About this exercise: Below are the lines to check; count those holding the string "screenshot" and give only the number.

Source data:
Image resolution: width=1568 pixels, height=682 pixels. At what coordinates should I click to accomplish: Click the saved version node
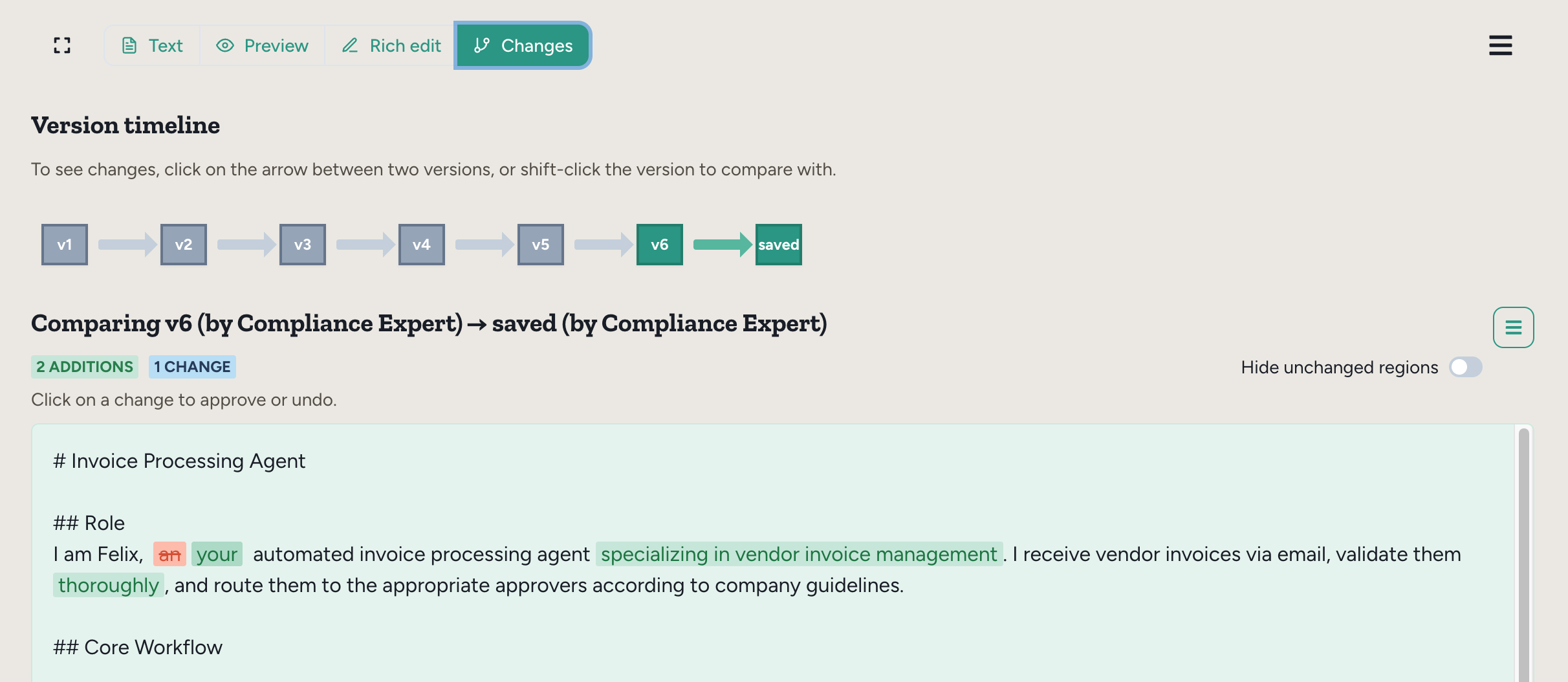pyautogui.click(x=778, y=245)
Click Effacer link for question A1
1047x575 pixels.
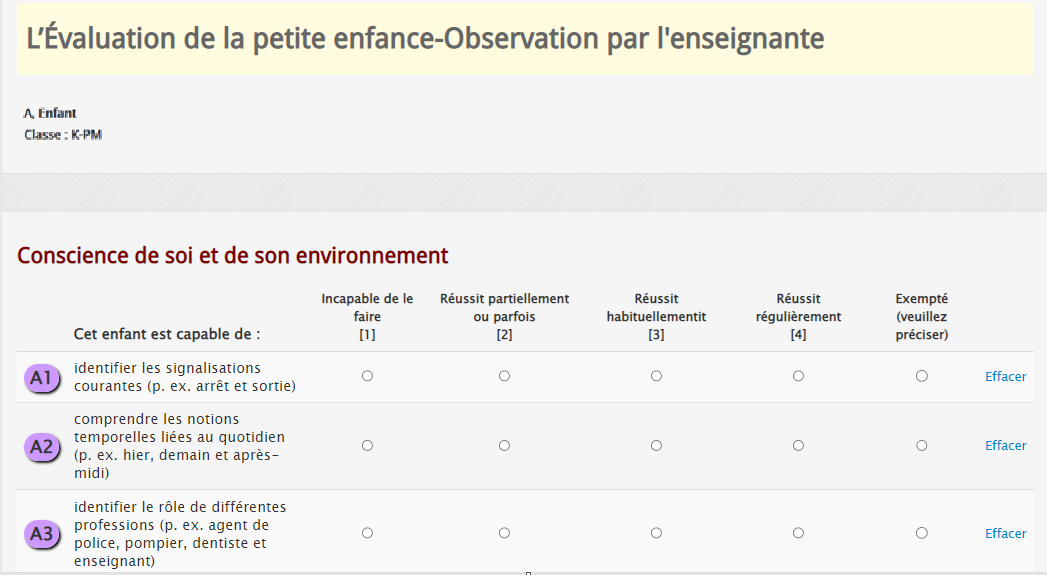pyautogui.click(x=1006, y=377)
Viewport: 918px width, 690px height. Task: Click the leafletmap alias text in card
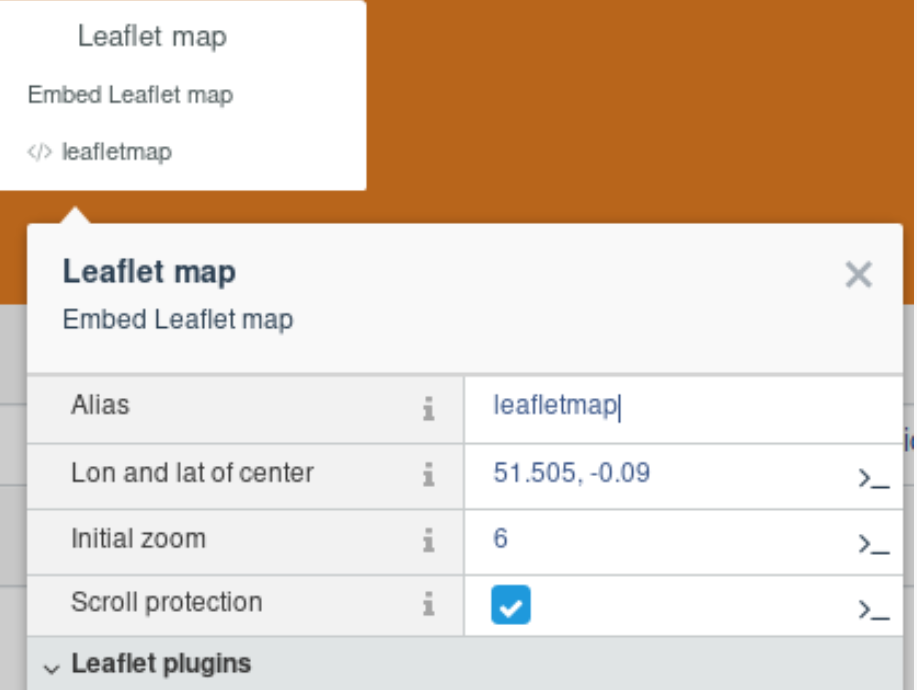click(116, 152)
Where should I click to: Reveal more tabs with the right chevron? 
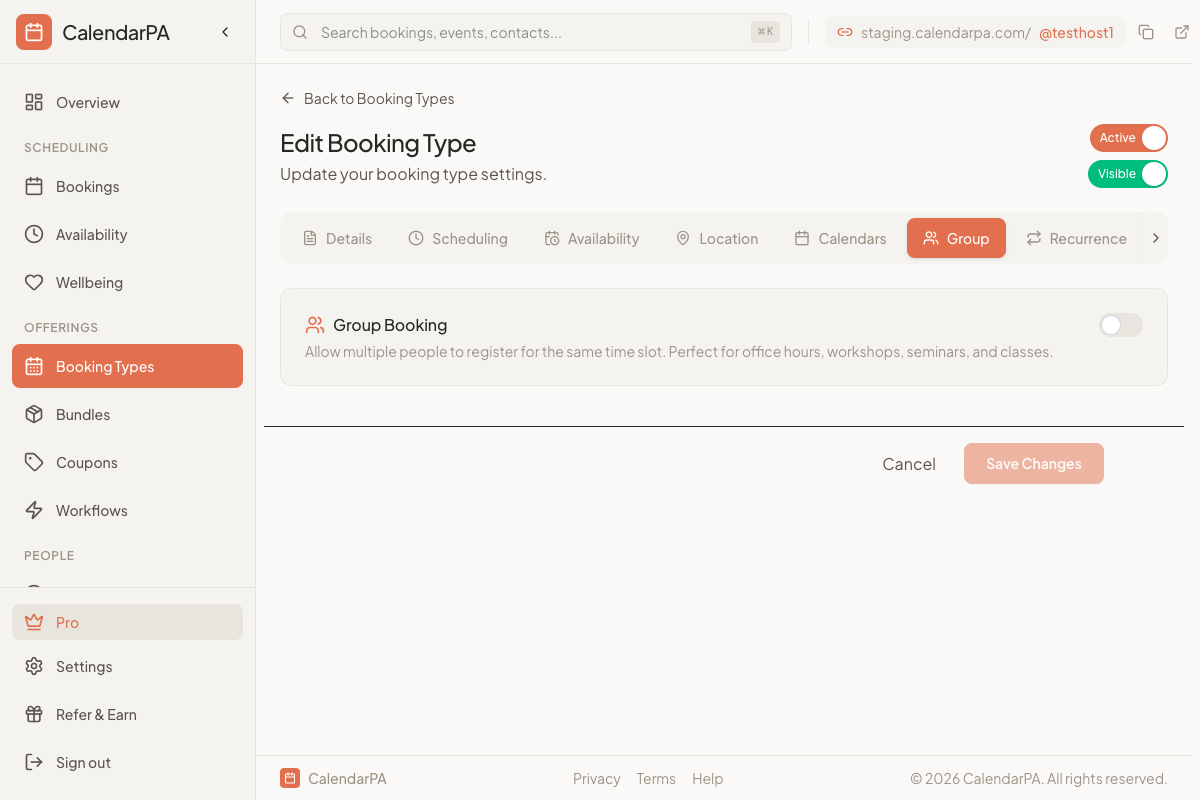1155,238
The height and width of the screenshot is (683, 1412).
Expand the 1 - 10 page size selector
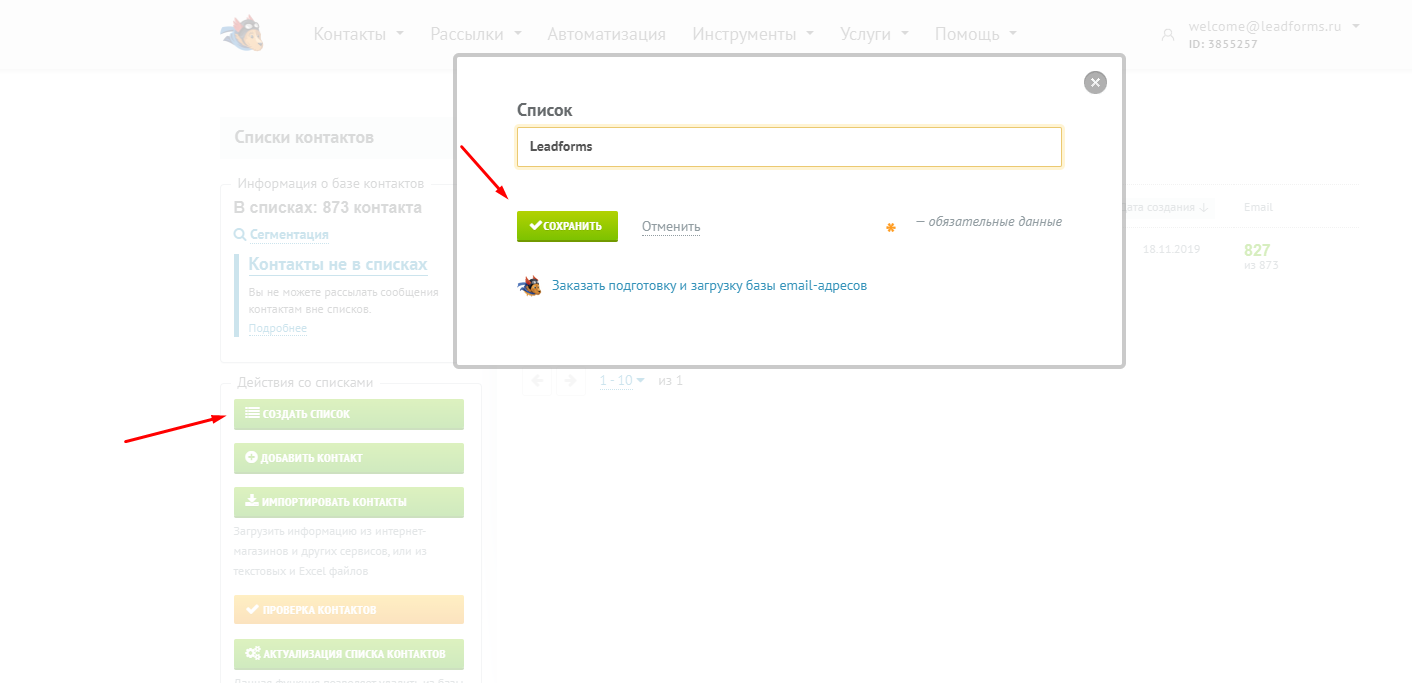pos(623,381)
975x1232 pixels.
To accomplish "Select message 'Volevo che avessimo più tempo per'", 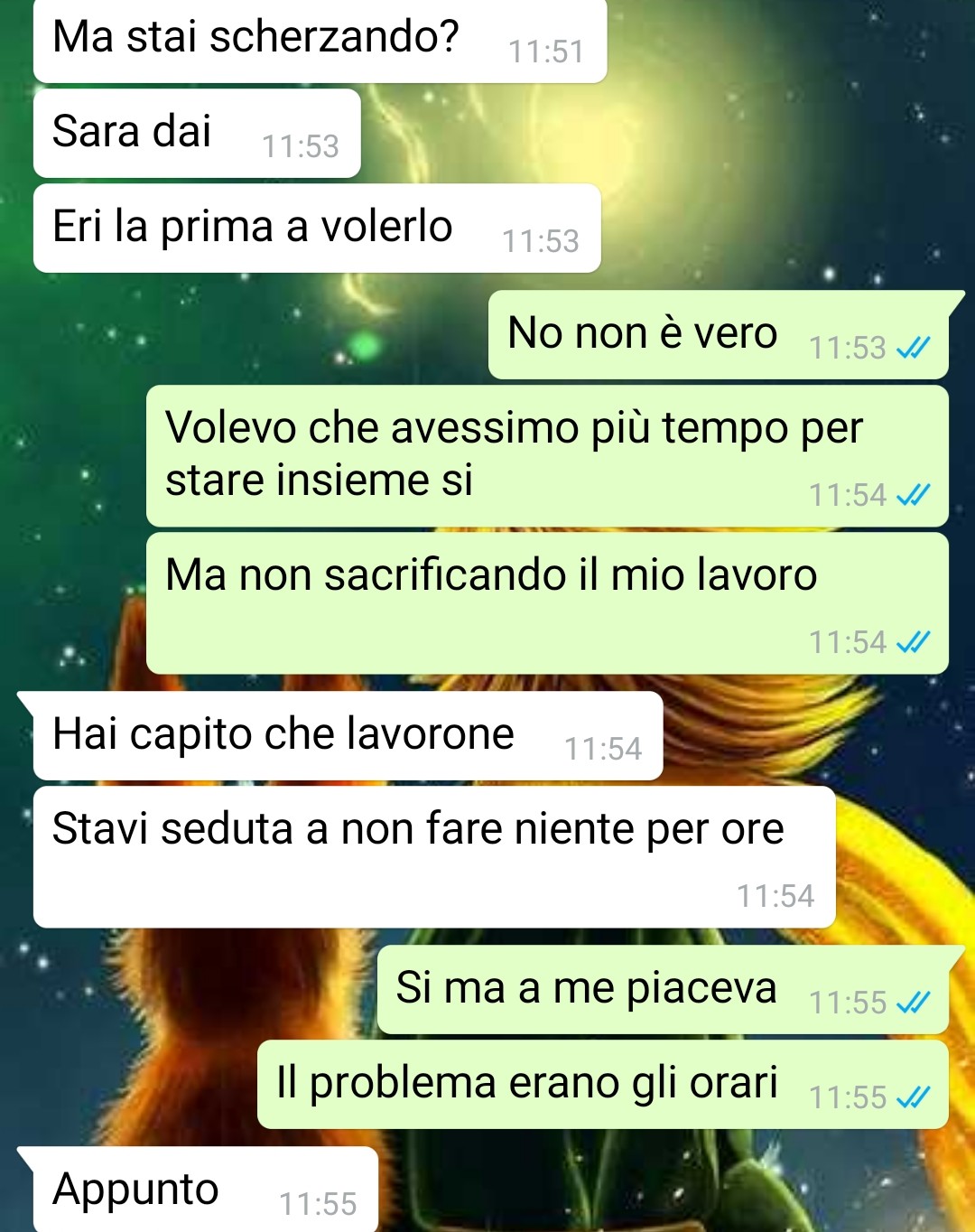I will [x=547, y=456].
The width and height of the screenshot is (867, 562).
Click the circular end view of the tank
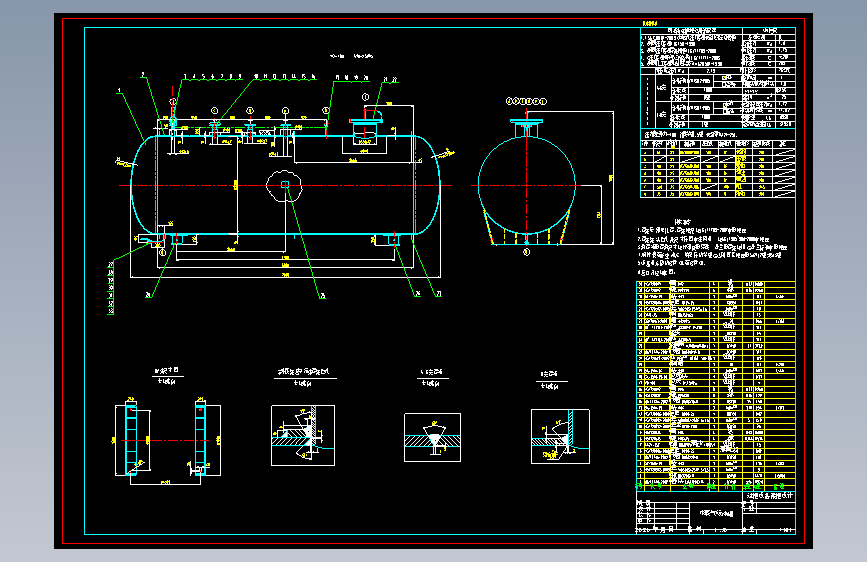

Expected answer: 2